**** Supplied information ****

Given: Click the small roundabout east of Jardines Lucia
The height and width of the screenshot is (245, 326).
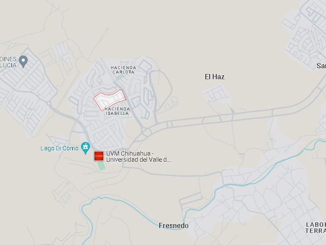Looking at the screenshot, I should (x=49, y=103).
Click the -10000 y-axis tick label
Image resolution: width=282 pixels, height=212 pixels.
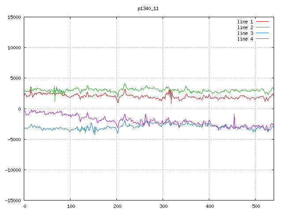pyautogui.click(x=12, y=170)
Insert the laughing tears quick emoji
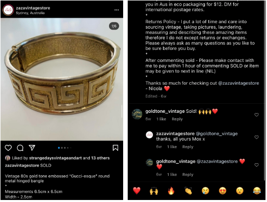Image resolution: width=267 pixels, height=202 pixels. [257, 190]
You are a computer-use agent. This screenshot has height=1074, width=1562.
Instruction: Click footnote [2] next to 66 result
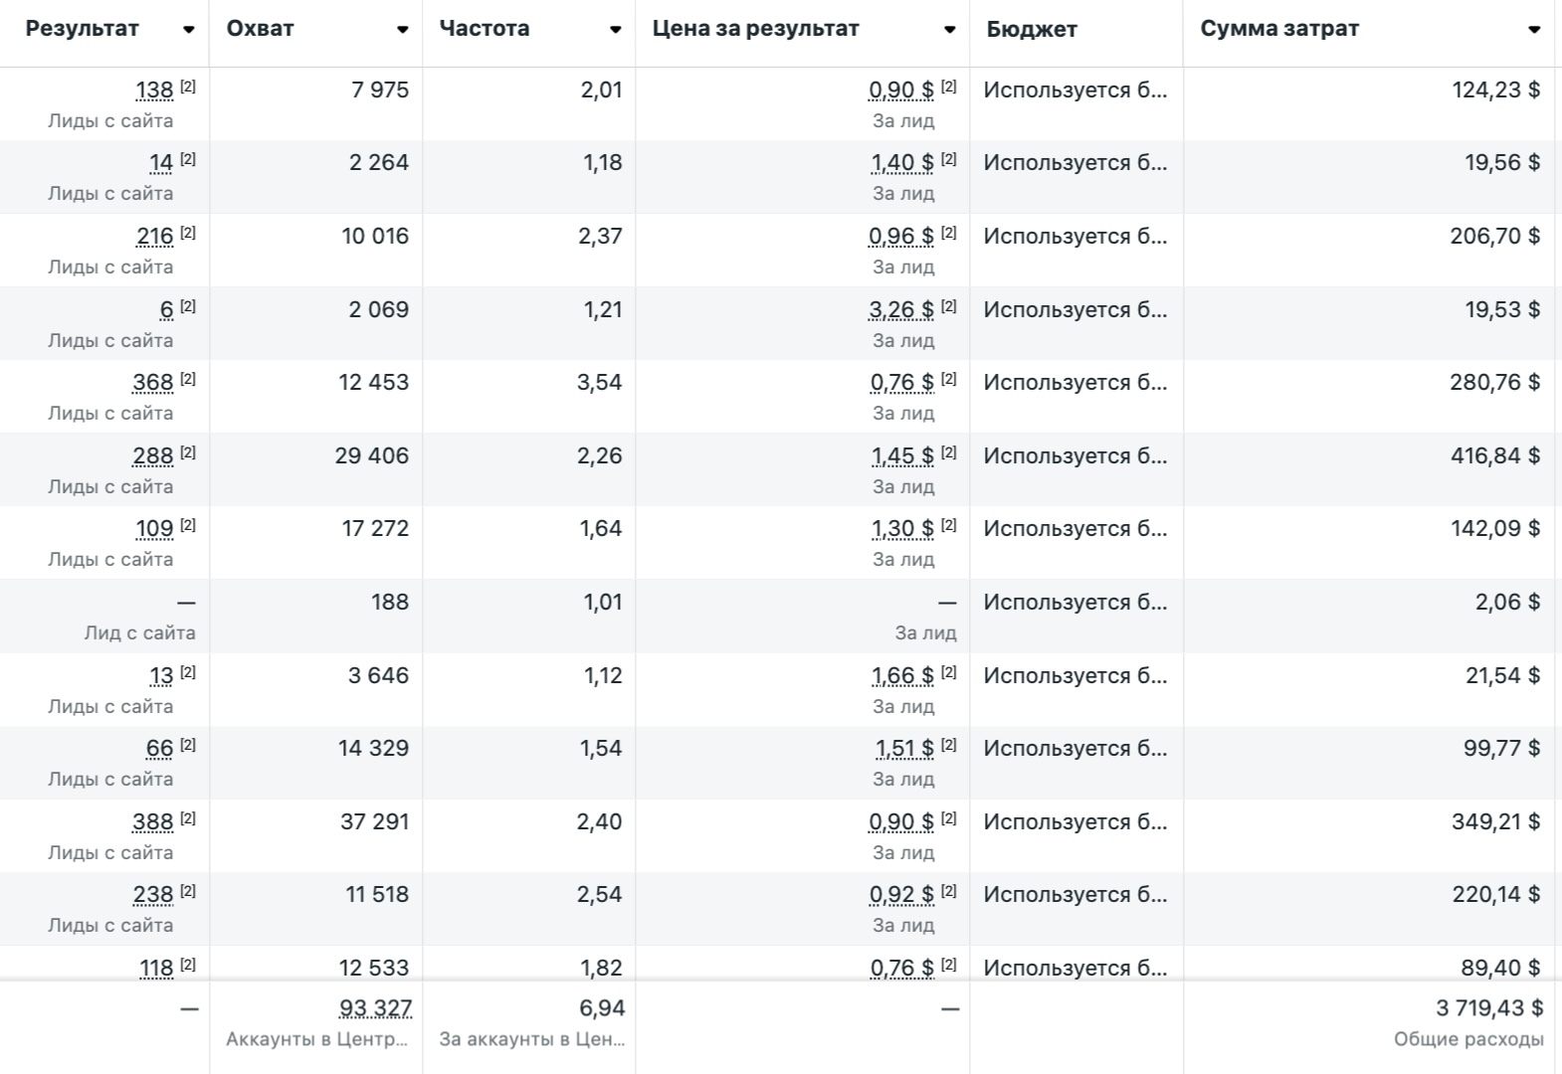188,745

****

* **Problem requirements**: Write out all of the data again, putting "Command" in place of "Instruction" and changing nothing else. Leave the pictures out.

* **Correct answer**:
Given: Click the small roundabout east of Jardines Lucia
The height and width of the screenshot is (245, 326).
Looking at the screenshot, I should (x=49, y=103).
Click the -10000 y-axis tick label
Image resolution: width=282 pixels, height=212 pixels.
pyautogui.click(x=12, y=170)
Insert the laughing tears quick emoji
Image resolution: width=267 pixels, height=202 pixels. [257, 190]
You are a computer-use agent. This screenshot has height=1074, width=1562.
Command: Click footnote [2] next to 66 result
188,745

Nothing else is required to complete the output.